— Your instructions —
In the data below, set down exactly the lines from the one containing "Open the Report repository link" up to and including the one containing "You are a computer-use". Leave the pictures out.

— The data —

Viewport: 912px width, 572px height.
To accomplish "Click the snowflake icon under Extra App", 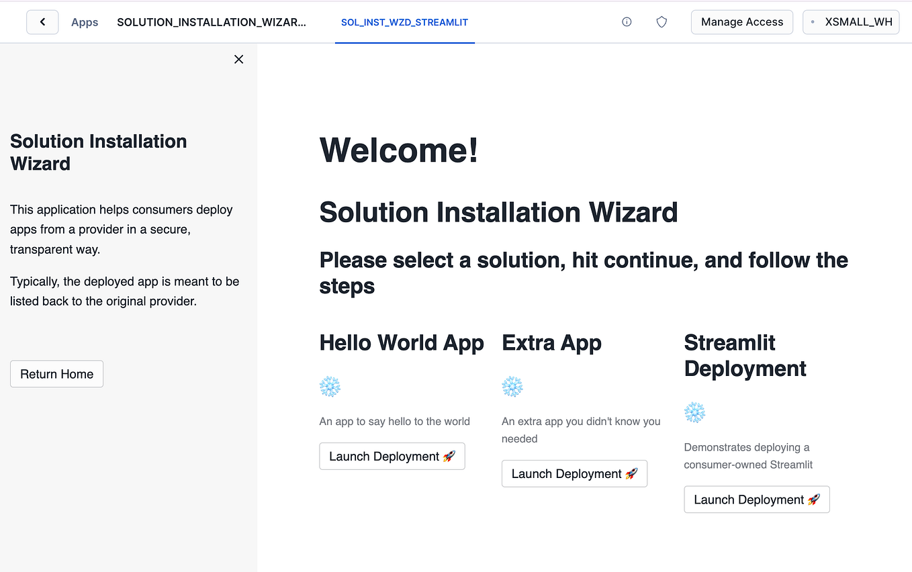I will [512, 386].
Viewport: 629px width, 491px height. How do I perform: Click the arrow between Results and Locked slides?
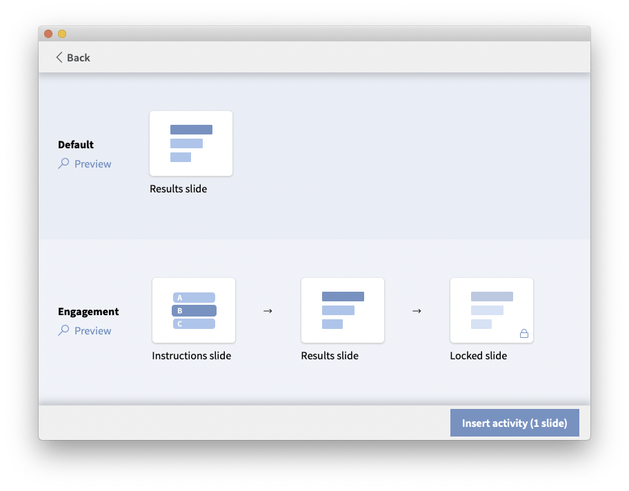click(417, 310)
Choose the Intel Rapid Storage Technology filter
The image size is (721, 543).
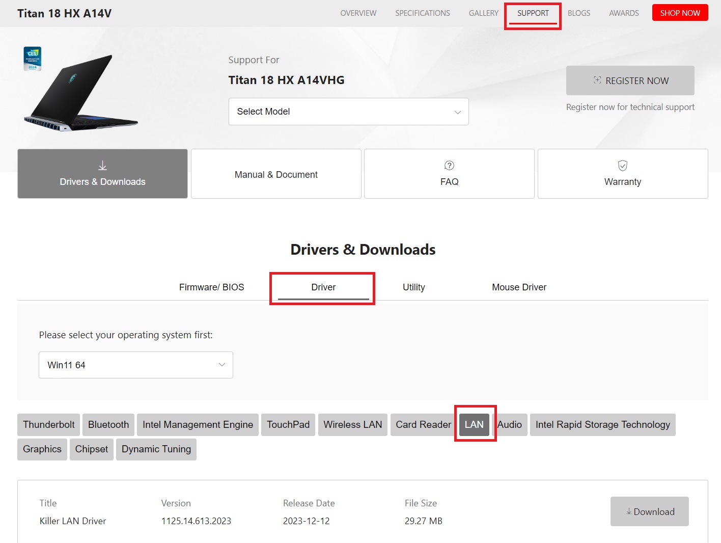[602, 425]
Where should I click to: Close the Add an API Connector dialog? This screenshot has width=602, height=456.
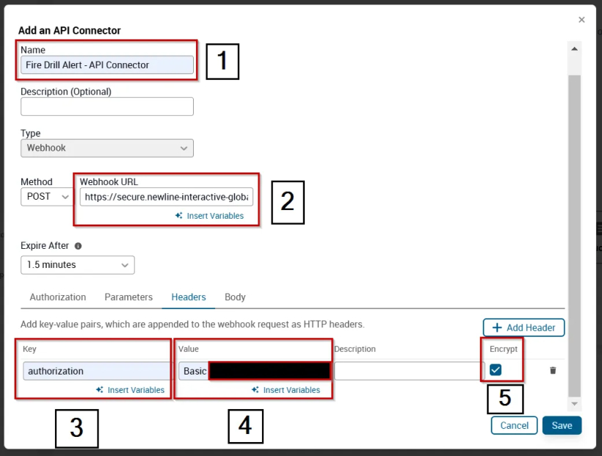point(581,19)
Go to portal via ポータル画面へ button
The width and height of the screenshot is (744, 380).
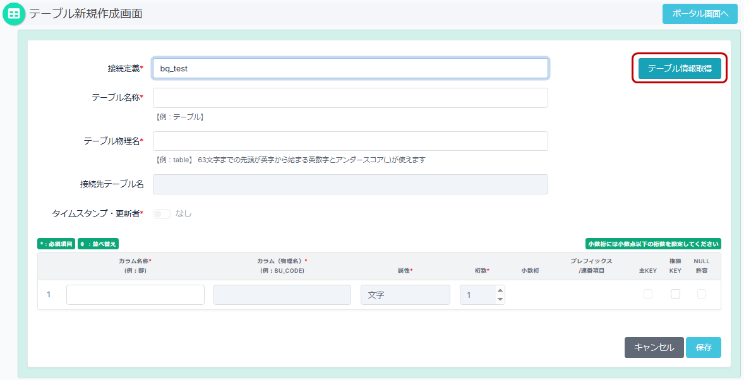tap(700, 14)
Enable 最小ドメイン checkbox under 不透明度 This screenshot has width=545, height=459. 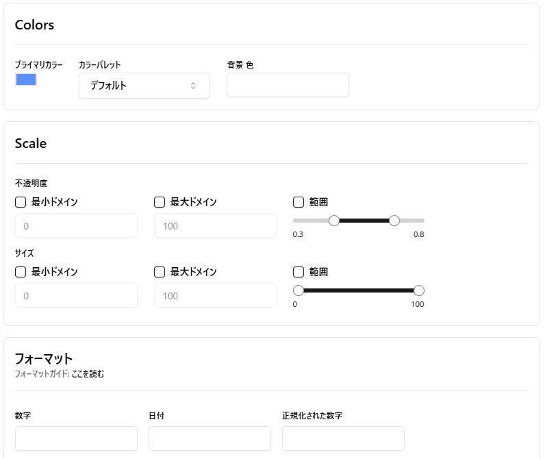(x=21, y=202)
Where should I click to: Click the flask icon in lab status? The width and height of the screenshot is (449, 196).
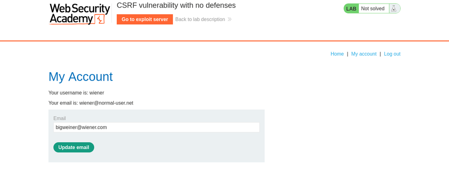394,9
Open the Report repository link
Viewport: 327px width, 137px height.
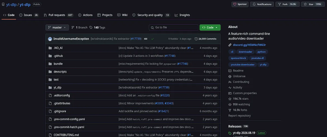pos(240,116)
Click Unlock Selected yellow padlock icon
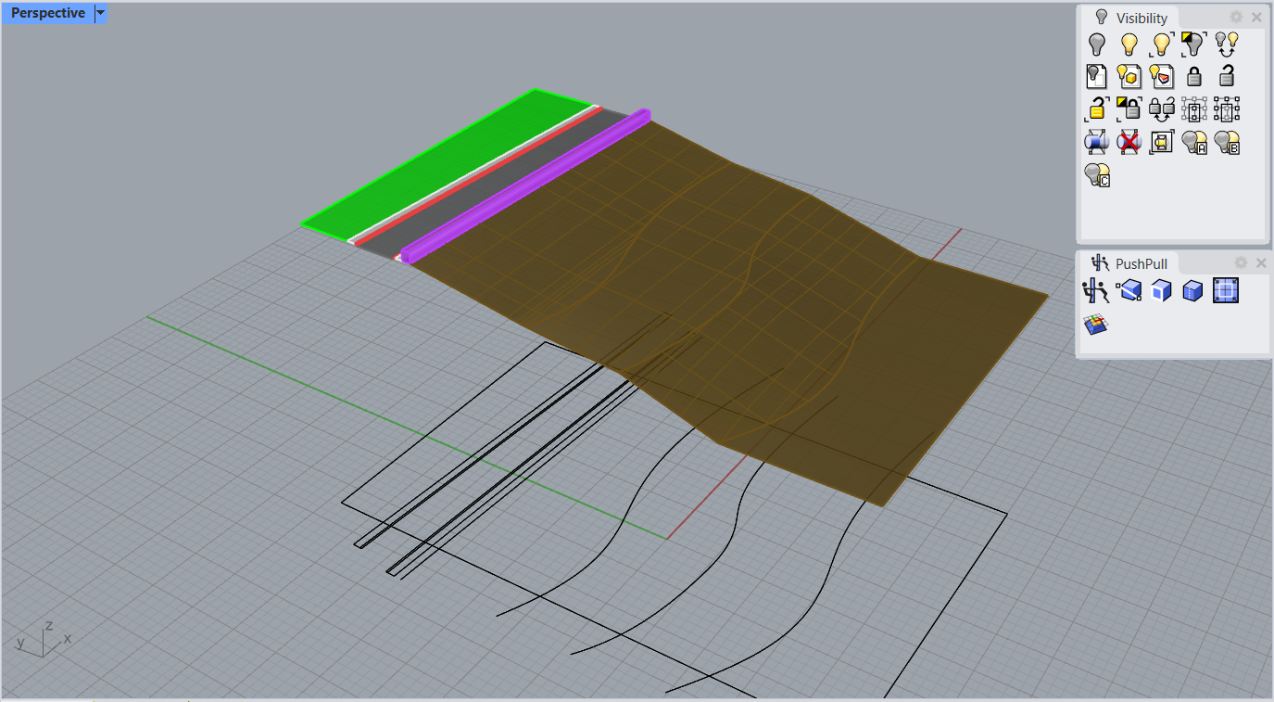This screenshot has width=1274, height=702. [x=1097, y=109]
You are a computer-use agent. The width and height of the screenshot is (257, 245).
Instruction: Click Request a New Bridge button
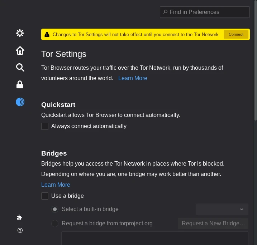[213, 224]
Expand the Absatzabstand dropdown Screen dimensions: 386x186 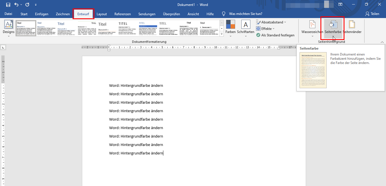tap(271, 22)
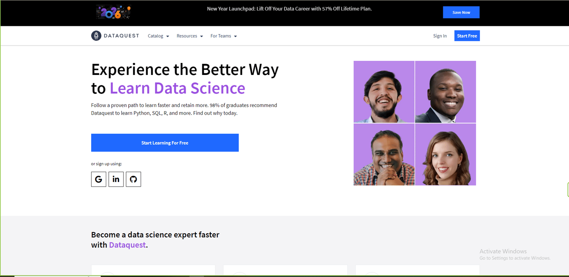Click the purple Dataquest word in subheading
Viewport: 569px width, 277px height.
[x=127, y=245]
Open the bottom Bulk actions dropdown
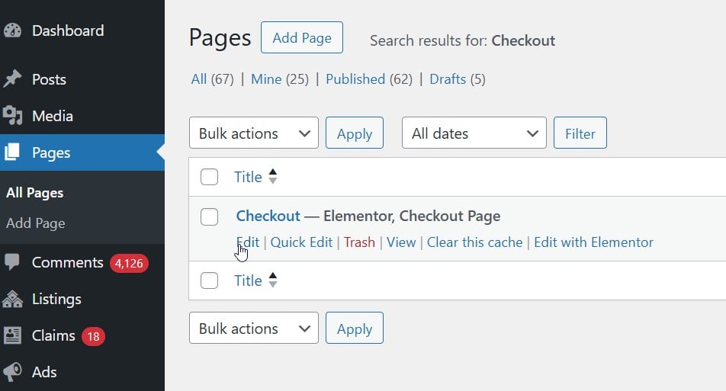 [x=253, y=329]
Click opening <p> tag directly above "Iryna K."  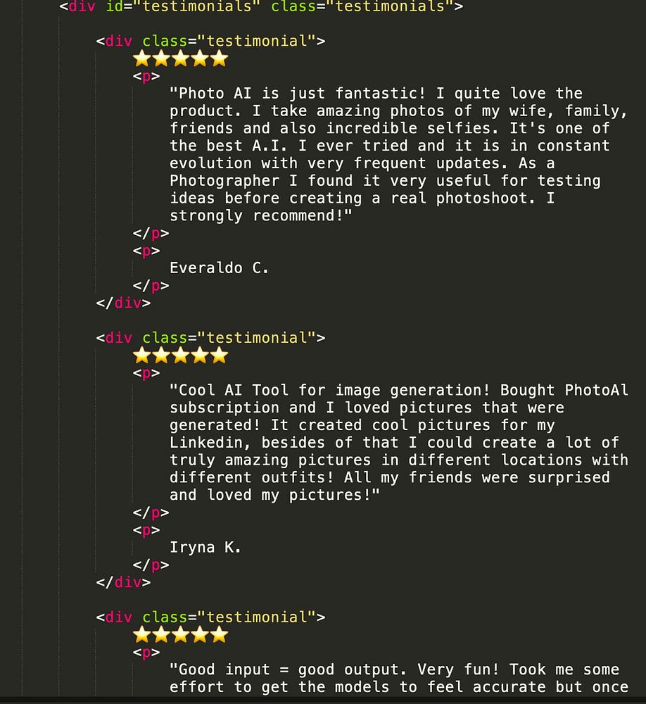point(146,530)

— Output below —
Open the Report repository link
Viewport: 327px width, 137px height.
pos(240,116)
Click Unlock Selected yellow padlock icon
This screenshot has width=1274, height=702. [x=1097, y=109]
You are a computer-use agent. The width and height of the screenshot is (257, 245).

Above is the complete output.